3. Customer and BNY Mellon hereby agree to be bound by all of the terms, provisions, covenants, and obligations set forth in the Agreement.
4. Except as specifically amended hereby, all other terms and conditions of the Agreement shall remain in full force and effect.
5. Any capitalized terms not defined herein shall have their respective meanings as assigned in the Agreement.
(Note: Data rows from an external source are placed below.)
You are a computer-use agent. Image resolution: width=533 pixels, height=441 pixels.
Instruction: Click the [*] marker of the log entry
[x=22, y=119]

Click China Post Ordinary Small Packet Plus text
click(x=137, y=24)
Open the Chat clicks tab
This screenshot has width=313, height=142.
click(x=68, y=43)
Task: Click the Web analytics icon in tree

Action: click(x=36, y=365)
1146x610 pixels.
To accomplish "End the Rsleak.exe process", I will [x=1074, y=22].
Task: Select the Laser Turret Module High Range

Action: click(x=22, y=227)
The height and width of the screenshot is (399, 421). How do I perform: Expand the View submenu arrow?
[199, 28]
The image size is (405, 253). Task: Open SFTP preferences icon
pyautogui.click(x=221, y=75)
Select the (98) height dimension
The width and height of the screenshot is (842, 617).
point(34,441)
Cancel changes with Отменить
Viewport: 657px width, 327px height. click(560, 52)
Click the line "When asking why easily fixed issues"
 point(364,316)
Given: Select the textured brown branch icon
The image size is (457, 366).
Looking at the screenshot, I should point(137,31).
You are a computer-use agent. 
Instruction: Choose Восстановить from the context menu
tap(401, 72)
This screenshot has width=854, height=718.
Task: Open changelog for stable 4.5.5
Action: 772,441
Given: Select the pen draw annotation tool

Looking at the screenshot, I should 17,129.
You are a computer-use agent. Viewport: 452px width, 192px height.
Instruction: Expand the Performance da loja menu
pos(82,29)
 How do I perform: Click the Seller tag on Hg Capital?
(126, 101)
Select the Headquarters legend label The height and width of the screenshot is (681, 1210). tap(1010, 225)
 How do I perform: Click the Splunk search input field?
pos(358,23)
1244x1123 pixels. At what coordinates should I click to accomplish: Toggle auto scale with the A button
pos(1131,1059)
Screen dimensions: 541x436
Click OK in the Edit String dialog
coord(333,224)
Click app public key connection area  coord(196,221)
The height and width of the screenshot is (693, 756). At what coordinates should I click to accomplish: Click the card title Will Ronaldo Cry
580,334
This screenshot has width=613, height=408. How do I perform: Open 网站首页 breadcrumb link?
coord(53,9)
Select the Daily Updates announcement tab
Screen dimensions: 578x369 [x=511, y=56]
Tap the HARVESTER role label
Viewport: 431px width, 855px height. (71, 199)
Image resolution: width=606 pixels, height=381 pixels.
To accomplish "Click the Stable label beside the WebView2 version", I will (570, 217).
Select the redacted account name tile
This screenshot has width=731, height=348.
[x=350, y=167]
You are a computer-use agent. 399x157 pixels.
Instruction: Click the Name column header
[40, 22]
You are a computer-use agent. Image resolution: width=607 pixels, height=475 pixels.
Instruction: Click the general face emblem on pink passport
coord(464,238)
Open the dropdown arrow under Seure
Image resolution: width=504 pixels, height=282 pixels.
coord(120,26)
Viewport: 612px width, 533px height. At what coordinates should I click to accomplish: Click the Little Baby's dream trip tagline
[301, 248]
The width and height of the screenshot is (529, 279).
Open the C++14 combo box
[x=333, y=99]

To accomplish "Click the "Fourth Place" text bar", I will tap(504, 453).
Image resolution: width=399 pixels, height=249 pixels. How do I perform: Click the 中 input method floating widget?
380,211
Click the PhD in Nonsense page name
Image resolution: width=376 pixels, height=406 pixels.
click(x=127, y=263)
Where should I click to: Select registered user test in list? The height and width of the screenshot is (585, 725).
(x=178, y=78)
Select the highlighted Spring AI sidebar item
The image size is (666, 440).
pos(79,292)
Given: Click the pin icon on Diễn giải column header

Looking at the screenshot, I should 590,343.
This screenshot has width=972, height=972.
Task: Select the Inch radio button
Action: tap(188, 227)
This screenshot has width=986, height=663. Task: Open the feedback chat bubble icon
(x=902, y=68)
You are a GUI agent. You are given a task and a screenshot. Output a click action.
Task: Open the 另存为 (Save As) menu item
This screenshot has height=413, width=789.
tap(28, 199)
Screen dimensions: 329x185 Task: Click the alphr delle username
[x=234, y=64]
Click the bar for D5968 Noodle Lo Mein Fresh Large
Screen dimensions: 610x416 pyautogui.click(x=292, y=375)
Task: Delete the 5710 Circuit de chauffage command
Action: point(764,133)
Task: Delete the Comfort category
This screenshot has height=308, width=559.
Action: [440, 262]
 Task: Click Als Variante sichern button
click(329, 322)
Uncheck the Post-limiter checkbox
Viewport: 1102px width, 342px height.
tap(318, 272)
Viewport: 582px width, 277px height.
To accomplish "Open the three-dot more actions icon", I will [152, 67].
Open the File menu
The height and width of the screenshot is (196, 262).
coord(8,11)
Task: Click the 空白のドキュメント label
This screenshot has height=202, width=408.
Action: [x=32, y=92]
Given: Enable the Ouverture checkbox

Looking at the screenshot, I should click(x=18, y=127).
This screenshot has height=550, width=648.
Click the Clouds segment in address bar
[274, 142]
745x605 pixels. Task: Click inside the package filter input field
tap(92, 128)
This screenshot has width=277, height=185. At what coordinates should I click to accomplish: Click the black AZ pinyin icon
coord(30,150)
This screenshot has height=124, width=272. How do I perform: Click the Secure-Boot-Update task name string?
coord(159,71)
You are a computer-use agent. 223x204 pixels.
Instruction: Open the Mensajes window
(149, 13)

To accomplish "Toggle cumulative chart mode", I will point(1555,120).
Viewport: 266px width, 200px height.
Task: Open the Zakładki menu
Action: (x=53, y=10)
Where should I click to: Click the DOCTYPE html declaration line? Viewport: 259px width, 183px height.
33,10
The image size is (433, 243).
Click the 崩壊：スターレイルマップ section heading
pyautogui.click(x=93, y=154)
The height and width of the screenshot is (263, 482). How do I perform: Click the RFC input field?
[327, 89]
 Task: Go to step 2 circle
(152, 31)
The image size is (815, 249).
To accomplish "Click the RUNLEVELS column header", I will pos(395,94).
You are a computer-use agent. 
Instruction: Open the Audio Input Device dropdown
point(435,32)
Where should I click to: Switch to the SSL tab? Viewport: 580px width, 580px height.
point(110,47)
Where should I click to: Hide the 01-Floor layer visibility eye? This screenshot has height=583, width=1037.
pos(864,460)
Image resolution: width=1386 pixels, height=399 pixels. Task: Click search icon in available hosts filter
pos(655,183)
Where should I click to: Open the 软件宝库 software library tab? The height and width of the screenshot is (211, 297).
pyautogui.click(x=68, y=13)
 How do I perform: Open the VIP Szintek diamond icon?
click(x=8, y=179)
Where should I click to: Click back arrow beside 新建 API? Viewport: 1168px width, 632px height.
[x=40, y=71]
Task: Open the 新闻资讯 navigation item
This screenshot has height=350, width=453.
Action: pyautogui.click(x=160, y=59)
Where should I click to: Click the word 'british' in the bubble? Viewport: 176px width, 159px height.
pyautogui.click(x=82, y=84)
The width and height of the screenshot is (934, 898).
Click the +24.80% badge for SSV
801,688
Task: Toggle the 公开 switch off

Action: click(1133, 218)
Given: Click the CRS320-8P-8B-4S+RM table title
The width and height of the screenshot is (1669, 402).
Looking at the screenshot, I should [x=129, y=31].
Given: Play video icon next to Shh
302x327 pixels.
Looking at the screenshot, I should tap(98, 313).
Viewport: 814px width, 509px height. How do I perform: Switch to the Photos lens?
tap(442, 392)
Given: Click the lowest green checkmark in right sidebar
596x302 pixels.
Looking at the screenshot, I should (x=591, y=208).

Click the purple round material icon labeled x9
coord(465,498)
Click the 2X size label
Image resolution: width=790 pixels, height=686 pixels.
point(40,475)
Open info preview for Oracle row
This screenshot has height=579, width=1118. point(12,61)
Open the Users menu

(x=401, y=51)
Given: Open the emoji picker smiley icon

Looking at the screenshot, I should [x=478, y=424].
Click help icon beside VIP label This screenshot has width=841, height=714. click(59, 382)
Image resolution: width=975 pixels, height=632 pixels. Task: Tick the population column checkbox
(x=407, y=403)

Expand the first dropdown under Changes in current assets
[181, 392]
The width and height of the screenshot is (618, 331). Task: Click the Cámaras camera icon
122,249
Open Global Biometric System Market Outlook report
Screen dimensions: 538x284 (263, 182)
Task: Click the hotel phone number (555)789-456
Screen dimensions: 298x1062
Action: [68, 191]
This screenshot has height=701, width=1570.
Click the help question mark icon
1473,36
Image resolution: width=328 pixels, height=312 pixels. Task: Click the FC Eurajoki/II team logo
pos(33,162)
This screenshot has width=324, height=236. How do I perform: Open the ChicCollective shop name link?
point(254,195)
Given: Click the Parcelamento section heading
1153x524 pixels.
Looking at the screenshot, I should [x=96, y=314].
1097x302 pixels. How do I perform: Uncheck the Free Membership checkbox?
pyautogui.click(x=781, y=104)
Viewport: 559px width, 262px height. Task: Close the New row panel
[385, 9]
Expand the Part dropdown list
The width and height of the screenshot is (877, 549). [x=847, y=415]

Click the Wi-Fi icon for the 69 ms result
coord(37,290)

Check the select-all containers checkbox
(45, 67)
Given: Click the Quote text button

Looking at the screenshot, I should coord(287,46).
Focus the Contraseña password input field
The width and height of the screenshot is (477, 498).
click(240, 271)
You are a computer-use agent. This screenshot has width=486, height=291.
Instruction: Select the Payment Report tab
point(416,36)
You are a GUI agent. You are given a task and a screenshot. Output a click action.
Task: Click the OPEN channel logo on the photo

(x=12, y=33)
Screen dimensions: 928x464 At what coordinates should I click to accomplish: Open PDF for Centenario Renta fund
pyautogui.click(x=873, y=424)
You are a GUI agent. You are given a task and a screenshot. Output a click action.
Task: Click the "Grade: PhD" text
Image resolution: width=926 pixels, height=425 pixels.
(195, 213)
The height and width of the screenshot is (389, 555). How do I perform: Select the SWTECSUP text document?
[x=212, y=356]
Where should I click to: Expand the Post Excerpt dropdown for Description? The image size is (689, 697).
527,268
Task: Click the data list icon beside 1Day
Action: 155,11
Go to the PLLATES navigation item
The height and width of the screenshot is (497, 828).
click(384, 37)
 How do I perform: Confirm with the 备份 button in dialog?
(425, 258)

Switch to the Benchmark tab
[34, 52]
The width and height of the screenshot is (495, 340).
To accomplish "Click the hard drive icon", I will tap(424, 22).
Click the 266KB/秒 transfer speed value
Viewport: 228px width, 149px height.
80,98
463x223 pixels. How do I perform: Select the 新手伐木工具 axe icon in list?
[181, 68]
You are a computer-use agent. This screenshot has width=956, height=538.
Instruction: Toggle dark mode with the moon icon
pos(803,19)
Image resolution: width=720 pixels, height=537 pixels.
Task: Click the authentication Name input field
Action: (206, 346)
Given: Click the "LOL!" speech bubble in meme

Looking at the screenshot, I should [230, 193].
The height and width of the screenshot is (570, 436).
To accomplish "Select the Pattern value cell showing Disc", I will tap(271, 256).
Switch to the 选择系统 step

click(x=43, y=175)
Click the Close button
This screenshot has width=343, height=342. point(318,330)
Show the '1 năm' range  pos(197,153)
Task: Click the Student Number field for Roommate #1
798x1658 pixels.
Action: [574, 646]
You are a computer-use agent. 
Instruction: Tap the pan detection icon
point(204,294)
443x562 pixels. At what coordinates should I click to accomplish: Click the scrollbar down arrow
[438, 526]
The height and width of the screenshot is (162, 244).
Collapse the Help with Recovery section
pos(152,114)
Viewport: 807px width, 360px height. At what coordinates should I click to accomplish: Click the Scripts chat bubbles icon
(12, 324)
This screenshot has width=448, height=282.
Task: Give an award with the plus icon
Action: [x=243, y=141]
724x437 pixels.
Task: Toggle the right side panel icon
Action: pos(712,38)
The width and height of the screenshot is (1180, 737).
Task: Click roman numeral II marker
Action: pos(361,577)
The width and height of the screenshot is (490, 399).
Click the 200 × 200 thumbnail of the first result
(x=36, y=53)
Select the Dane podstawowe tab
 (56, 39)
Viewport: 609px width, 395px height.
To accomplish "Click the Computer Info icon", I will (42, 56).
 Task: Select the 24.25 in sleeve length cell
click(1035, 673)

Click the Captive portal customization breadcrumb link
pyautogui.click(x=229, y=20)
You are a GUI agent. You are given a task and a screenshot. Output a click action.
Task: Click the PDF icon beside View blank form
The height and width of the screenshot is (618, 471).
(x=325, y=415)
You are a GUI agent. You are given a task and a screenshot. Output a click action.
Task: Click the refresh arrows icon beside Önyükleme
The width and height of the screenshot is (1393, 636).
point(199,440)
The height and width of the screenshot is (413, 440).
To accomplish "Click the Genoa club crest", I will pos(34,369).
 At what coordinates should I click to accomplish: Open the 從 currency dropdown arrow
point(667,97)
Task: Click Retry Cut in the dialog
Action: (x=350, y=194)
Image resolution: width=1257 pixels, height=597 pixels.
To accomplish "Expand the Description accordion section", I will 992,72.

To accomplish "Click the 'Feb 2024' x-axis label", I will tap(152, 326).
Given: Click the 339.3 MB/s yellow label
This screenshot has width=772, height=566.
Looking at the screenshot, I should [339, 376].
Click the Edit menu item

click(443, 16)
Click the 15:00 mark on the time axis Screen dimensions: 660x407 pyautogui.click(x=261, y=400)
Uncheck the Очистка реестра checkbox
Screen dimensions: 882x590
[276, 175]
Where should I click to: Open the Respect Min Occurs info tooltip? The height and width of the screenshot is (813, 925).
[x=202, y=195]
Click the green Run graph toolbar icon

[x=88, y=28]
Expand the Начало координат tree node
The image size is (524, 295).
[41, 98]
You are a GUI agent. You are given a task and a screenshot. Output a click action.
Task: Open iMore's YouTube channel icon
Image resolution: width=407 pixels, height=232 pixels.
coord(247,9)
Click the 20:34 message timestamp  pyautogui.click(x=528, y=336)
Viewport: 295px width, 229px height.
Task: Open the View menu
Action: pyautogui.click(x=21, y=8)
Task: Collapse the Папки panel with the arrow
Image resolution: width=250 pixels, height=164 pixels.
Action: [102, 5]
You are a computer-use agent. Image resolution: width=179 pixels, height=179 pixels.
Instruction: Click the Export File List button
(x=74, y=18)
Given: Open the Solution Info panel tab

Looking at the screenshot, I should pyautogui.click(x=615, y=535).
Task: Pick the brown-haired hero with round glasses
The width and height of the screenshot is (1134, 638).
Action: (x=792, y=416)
6. The parties expressly agree that this Amendment may be executed in one or more counterparts and expressly agree that such execution may occur by manual signature on a physically delivered copy of this Amendment, by a manual signature on a copy of this Amendment transmitted by facsimile transmission, by a manual signature on a copy of this Amendment transmitted as an imaged document attached to an email, or by “Electronic Signature”, which is hereby defined to mean inserting an image, representation or symbol of a signature into an electronic copy of this Amendment by electronic, digital or other technological methods. Each counterpart executed in accordance with the foregoing shall be deemed an original, with all such counterparts together constituting one and the same instrument. The exchange of executed counterparts of this Amendment or of executed signature pages to counterparts of this Amendment, in either case by facsimile transmission or as an imaged document attached to an email transmission, shall constitute effective execution and delivery of this Amendment and may be used for all purposes in lieu of a manually executed and physically delivered copy of this Amendment.
[Signature page follows.]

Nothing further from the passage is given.